The little bit of learning I'd like to share with my colleagues today is about pronouns. As this program was going on, some of the young people in Wodonga and some of my nieces and nephews said, 'Cathy, you really need to understand about pronouns.' I said, 'What is it about pronouns?' They said, 'You know how you talk about "he" or "she"?' I said, 'Yes.' They said, 'He is a man and she is a woman, but some of us don't fit those categories.' My poor old mind went into overspin: how could you not be he or she? And they took me on a journey so that today I can stand in this place and say that I get pronouns. Now I'm much more tactful, I hope, and say to people who are gender non-defined: 'Tell me your preferred pronoun. How would you like me to refer to you?' as opposed to making the assumption that they are male or female. When they share with me their preferred pronoun, letting me know that they might be transgender, genderqueer or gender fluid, they are giving me an opportunity of trust. Some people use a gender pronoun that identifies them as he or she. Some people use gender neutral pronouns that don't identify them as male or female: ze or ey. Some people change their pronouns. It's a bit like how you change your name when you get married. Some people change the use of their pronouns. This can cause enormous resistance. People like myself say, 'But you're either/or.' But in fact they're saying, 'No, we're not polarised.'
Why is this important and why do I bother to bring it to the House when we're talking about marriage equality? Because, for me, this legislation is not only about same-sex couples; it's about two people, however they define themselves. I've learnt, as I've moved through this, is that it's not up to me to do the definitions but to respectfully ask the people I'm talking to. At the end of this discussion, having been taken on this really important education program, I got to be super conscious of formal documents. Now, when it says 'male' or 'female', I look for 'other' because I understand there are a significant number of people—not necessarily young people—in my community for whom 'other' is the appropriate box to tick.

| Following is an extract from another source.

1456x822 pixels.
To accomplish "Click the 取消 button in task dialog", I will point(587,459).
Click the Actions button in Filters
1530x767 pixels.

In bringing my comments to a close, I want to say that how important this discussion has been for me as a discussion of listening and understanding. Also, how grateful I am that I have had the opportunity to go to most of the churches and the elder groups in my community to listen to them and to their objections to this legislation. I am with you. I will work with you to create in our communities love, understanding and tolerance. But I also will stand in this parliament and argue as long as I can for equality and for people to be accepted and treated as they need to be. I think we've taken a really good stance today on marriage equality and I'm looking forward to the rest of the debate, when all the LGBTIQ community know that they are accepted, that they can choose the pronouns that they want and that they will be welcomed into our community not as they, not as other, but as us.
So to Ivy, to Flick, to Maggie, to Leah, to Eliza, to Ben, to Franny, to Fergus, to Max, to Mia, to Anika, to Sarah and to all my nieces and nephews, thank you for bringing me on this journey. I commit to stay with you for the distance.